Entender nuestra historia de conflictos armados recurrentes y nuestras altas tasas de violencia desde esta perspectiva nos permite abstraernos de la actitud derrotista en donde una determinación biológica violenta hace inútiles los intentos de vivir en paz y, más importante aún, nos permite identificar hacia dónde enfocar nuestros esfuerzos para construir un futuro mejor. Estoy convencido de que la única respuesta que permite una transformación social suficientemente revolucionara como para trascender los arraigados efectos de una larga historia de violencia es la instauración de una cultura de ‘noviolencia’.
¿Qué es sin embargo la ‘noviolencia’? Es un principio de acción que se fundamenta en tres preceptos: 1) la vida es sagrada, 2) el fin está inexorablemente ligado a los medios, y 3) existe una interdependencia entre todos los seres vivos, o lo que es decir, todos estamos conectados. En base a estos su accionar se caracteriza por el principio de reverencia por la vida, que incluye el respeto por la humanidad del otro y la práctica de la benevolencia; y el coraje para estar dispuesto a resistir dificultades como mecanismo “para convertir al oponente y abrir sus oídos, que están de lo contrario cerrados a la voz de la razón”, como dijo Gandhi.
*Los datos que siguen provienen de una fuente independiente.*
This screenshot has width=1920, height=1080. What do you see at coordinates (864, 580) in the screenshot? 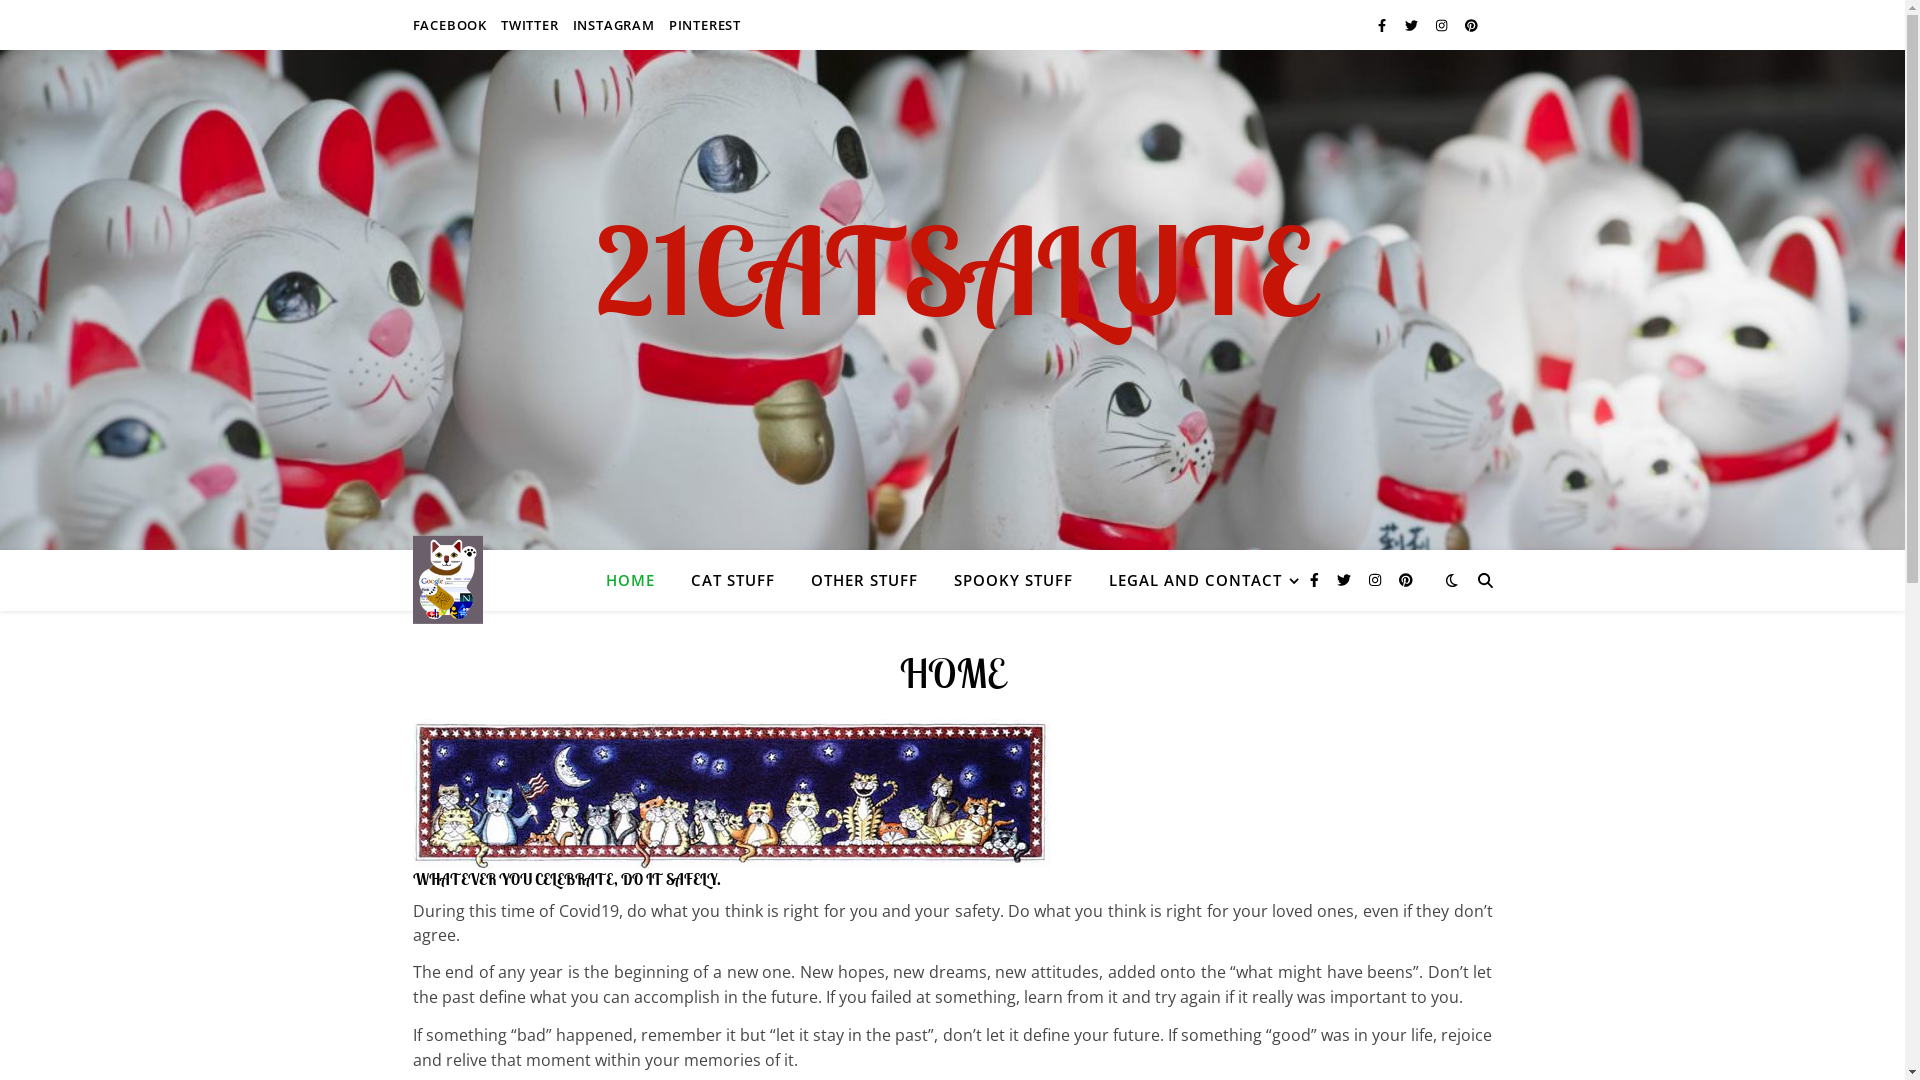
I see `OTHER STUFF` at bounding box center [864, 580].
De lo anterior se desprenden tres conclusiones principalmente relevantes para nuestro contexto global de cambio: 1) combatir violencia con violencia es un juego de suma cero; 2) los enemigos no son las personas sino las políticas; y 3) nuestra agresividad, que sí es una respuesta natural a ciertos estímulos externos, puede y debe enfocarse constructivamente.